*** EXERCISE DATA Section Begins ***
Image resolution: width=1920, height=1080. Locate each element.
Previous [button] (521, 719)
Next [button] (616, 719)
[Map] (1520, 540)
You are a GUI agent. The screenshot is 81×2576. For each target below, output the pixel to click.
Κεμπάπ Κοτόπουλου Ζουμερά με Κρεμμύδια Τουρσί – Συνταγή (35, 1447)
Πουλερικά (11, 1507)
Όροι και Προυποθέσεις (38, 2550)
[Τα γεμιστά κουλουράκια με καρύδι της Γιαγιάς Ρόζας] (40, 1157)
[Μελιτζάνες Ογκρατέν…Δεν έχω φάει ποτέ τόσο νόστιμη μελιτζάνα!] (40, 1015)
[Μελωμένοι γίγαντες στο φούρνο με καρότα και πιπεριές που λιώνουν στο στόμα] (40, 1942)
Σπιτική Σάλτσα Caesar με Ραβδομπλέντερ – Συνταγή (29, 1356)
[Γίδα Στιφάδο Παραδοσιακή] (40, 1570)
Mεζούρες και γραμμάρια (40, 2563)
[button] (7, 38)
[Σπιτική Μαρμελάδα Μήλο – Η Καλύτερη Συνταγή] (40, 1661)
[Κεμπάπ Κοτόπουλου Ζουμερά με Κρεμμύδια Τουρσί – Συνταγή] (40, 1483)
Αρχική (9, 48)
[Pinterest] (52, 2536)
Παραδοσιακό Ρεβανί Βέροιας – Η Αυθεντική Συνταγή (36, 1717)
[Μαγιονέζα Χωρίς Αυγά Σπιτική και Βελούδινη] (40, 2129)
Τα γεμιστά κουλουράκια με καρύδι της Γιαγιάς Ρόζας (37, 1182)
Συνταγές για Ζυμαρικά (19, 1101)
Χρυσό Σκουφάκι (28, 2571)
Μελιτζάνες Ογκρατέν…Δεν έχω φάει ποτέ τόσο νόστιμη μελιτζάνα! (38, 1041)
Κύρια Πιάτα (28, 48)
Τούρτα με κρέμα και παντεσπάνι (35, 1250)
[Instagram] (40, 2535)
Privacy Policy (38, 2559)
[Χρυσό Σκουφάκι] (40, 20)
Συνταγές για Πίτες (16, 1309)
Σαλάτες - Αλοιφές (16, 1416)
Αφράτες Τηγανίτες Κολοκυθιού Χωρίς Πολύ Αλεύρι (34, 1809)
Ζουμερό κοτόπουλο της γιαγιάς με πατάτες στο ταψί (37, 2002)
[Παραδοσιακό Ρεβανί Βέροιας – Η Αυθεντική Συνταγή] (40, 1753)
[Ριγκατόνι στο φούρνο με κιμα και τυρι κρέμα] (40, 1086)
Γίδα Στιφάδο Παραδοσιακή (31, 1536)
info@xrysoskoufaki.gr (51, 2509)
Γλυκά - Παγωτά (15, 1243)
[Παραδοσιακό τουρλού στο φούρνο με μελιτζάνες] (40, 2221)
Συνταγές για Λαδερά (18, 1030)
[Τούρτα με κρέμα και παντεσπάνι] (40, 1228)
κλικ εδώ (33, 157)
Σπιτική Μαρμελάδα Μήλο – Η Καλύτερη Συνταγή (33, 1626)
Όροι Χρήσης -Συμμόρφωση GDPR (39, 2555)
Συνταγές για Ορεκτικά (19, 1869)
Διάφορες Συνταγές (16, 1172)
*** EXERCISE DATA Section Ends ***
* _YOUR OBJECTIVE_
The answer should be exactly the lines from the one that contains "Παραδοσιακό Ρεβανί Βέροιας – Η Αυθεντική Συνταγή (36, 1717)" through the end of the entries, both ends included, and nothing besides.

* _REPLY_
Παραδοσιακό Ρεβανί Βέροιας – Η Αυθεντική Συνταγή (36, 1717)
[Μαγιονέζα Χωρίς Αυγά Σπιτική και Βελούδινη] (40, 2129)
Τα γεμιστά κουλουράκια με καρύδι της Γιαγιάς Ρόζας (37, 1182)
Συνταγές για Ζυμαρικά (19, 1101)
Χρυσό Σκουφάκι (28, 2571)
Μελιτζάνες Ογκρατέν…Δεν έχω φάει ποτέ τόσο νόστιμη μελιτζάνα! (38, 1041)
Κύρια Πιάτα (28, 48)
Τούρτα με κρέμα και παντεσπάνι (35, 1250)
[Instagram] (40, 2535)
Privacy Policy (38, 2559)
[Χρυσό Σκουφάκι] (40, 20)
Συνταγές για Πίτες (16, 1309)
Σαλάτες - Αλοιφές (16, 1416)
Αφράτες Τηγανίτες Κολοκυθιού Χωρίς Πολύ Αλεύρι (34, 1809)
Ζουμερό κοτόπουλο της γιαγιάς με πατάτες στο ταψί (37, 2002)
[Παραδοσιακό Ρεβανί Βέροιας – Η Αυθεντική Συνταγή] (40, 1753)
[Ριγκατόνι στο φούρνο με κιμα και τυρι κρέμα] (40, 1086)
Γίδα Στιφάδο Παραδοσιακή (31, 1536)
info@xrysoskoufaki.gr (51, 2509)
Γλυκά - Παγωτά (15, 1243)
[Παραδοσιακό τουρλού στο φούρνο με μελιτζάνες] (40, 2221)
Συνταγές για Λαδερά (18, 1030)
[Τούρτα με κρέμα και παντεσπάνι] (40, 1228)
κλικ εδώ (33, 157)
Σπιτική Μαρμελάδα Μήλο – Η Καλύτερη Συνταγή (33, 1626)
Όροι Χρήσης -Συμμόρφωση GDPR (39, 2555)
Συνταγές για Ορεκτικά (19, 1869)
Διάφορες Συνταγές (16, 1172)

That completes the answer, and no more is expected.